At Anime Festival Orlando 5, I'm scheduled to put on my take of Anime Hell, which I've dubbed the Panel OF DOOM. I'll be running it off a computer--playing a clip, talking on the mic a bit, playing the next clip--but if I get some mailing addresses from you guys, I'll dub some tapes of the footage I've used and pass them along, even though some of it will probably consist of clips that Dave retired from his AWA Hell cycle.
This will be the first time I'm going to attempt using a slideshow/playlist presentation. The disadvantage of this is that the spontaneity aspect is not actually there, despite my theatrics implying otherwise. Why no VCR setup? Would you believe that most anime cons multimedia panel rooms (or video rooms) these days aren't set up to easily allow use of them? Not only would I have to bring my own, but I don't have any of the extra equipment listed in the Hell manifesto (extra VCRs, monitor, mixing board, cassette deck, CD player) and can't get cons to provide any of them save a microphone.
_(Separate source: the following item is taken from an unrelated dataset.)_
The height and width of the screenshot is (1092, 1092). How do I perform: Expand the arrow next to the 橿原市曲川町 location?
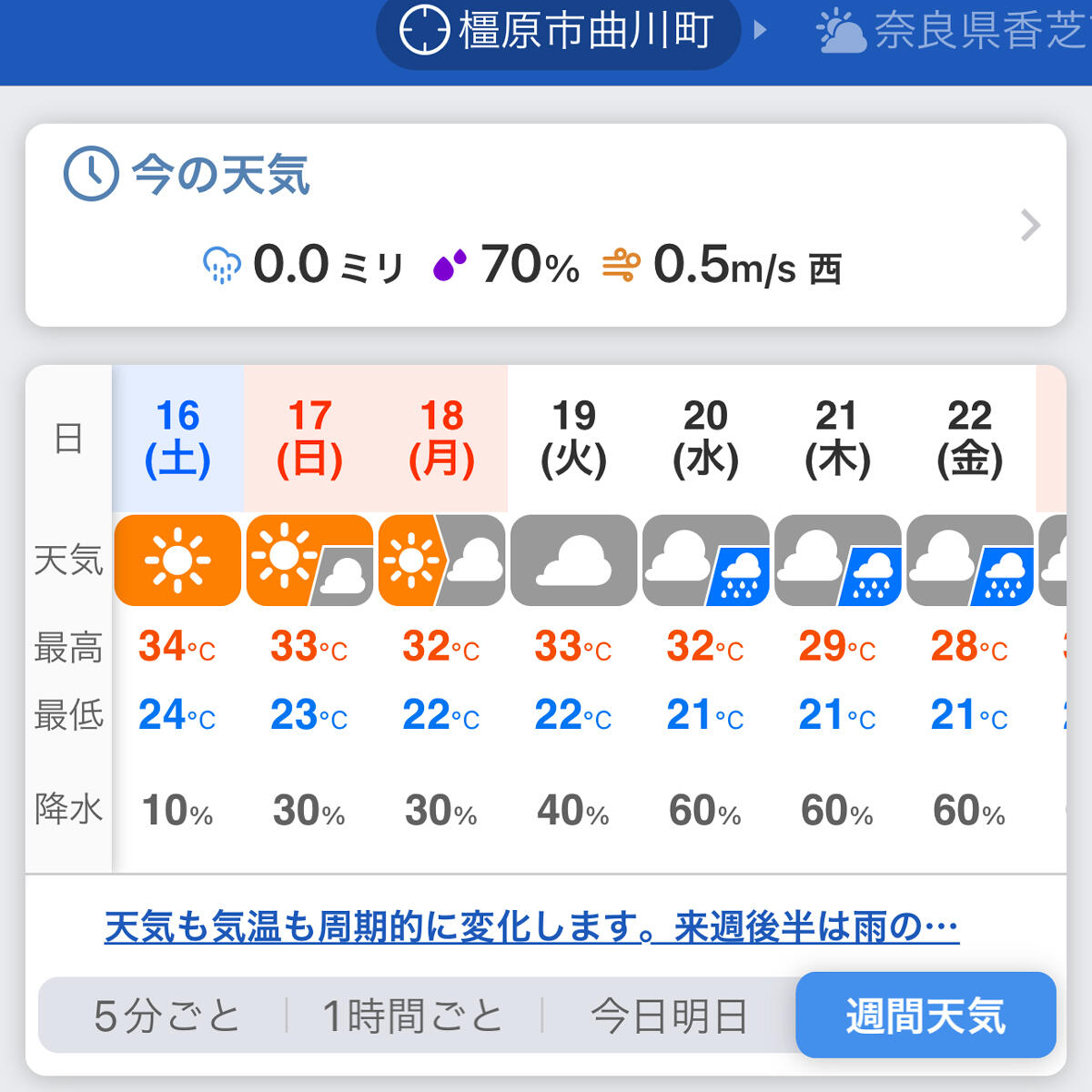(x=760, y=30)
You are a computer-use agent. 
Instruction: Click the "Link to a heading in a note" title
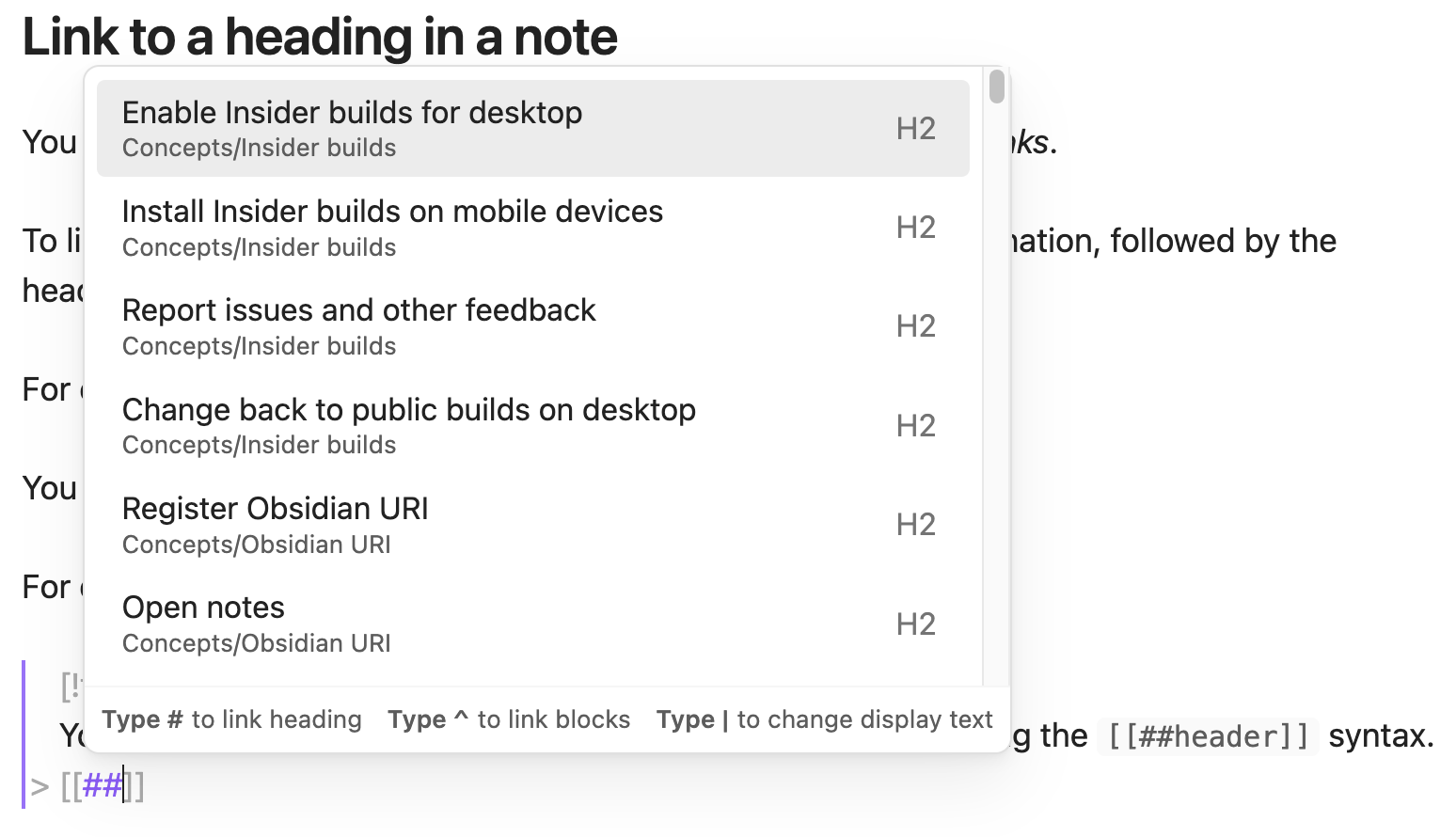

Currently my lineup's looking something like this (this isn't comprehensive):
* Sealab 2021 clip of Tornado Shanks' rant about "if you don't like it, watch anime"
* LOTS of clips from TV Carnage: Bibleman, Love Tips from Fabio, David Hasselhoff sings musical theater, Huntress Heidi has her son shoot a squirrel then shows us how to cook Squirrel Melts, a serious father/son moment from Power Rangers, old Nintendo-related commercials (Freedom Stick, the Power Glove), and more. Since these clips are so short (30 to 60 seconds on average), I'll just intersperse them throughout
* The "Frustration" segments from Mr. T's Be Somebody or Be Somebody's Fool
* Some clips from Adam and Joe Go Tokyo (BBC miniseries in the vein of Japanorama): one about cosplay, one that's just a commercial for Post Pet, and one featuring a performance by the Tokyo Shock Boys, the Japanese equivalent of the cast of MTV's Jackass
* A couple of those banned WW2 cartoons featuring Donald Duck/Bugs Bunny/Popeye
* Both of Pierre Bernard's anime-related rants from Conan O'Brien
* The last use of the Walker, Texas Ranger lever from Conan O'Brien
* Daily Show piece about the lack of Asian males in porn where George Takei says "young wet bitches" as only he can
* The Evangelion discussion scene from One Hour Photo (and for kicks, the quick "eyes bleeding" shot)
* Christopher Walken pranking a "Stiffly Stifferson" sketch from SNL
* Unbreakable clip where Samuel L. Jackson is in the comicbook shop
* Chappelle's Show Samuel Jackson sketch
* A few clips from this old 70s Bollywood film called "Don," most of them consisting of badly choreographed fights and the titular character--whose actor is sort of like Bollywood's answer to Sean Connery--getting out of perilous situations by throwing exploding briefcases
* Mad TV sketch for Terminator 3 where the Terminator is sent to protect Jesus
* Clip from GTO where a girl mistakenly walks into a room where guys are talking about Gundam
And so on. Currently I have 90 minutes of raw footage, and my policy for panels is to always have more footage on-hand than you can actually show. I plan to add in a couple clips from sentai shows that Danno provided me--namely Cyber Cop and Jetman, though to be topical I'll put on a clip from the Japanese Spider-Man--along with one or two selections from the Educational Film Archives DVDs linked on the blog. I think I'll choose one drug-related one and one sex-ed related one, since I have a Mad TV sketch called "VD: What a Drag" which is a parody version of those old sex-ed films.
I've also got that awful old Manga Video trailer that they'd slap at the beginning of their VHS releases (the one where they dub in the guy screaming "MAAAAY-NGAAAAAAAAH!"), along with the just-as-awful "What is Anime?" trailer that ADV is currently front-loading on all their DVDs. I wish I had the Time/Life "Best of Japanimation" TV commercial that would air late at night for what was essentially the Streamline Pictures catalog, but alas I don't have that. Throw in that old Heino clip that Dave doesn't use anymore, a 1970s movie trailer or two, a CPF short here and there, and the "Let's Fighting Love" scene from South Park, and I've got a panel!
Once I'm done with that, then it's on to AWA panel preparation, and since Dave's already got Hell scheduled there, I figured I'd resurrect my "Off the Beaten Path" panel from last year's AFO: two hours showcasing anime material that's relatively obscure. In this day and age, that means "stuff that isn't on DVD yet/stuff nobody bought or is downloading." Wouldn't take too long to update my old two hour lineup, which means I could actually mail it out to Neil Nadelman for DVD authoring purposes within a reasonable timeframe before the con.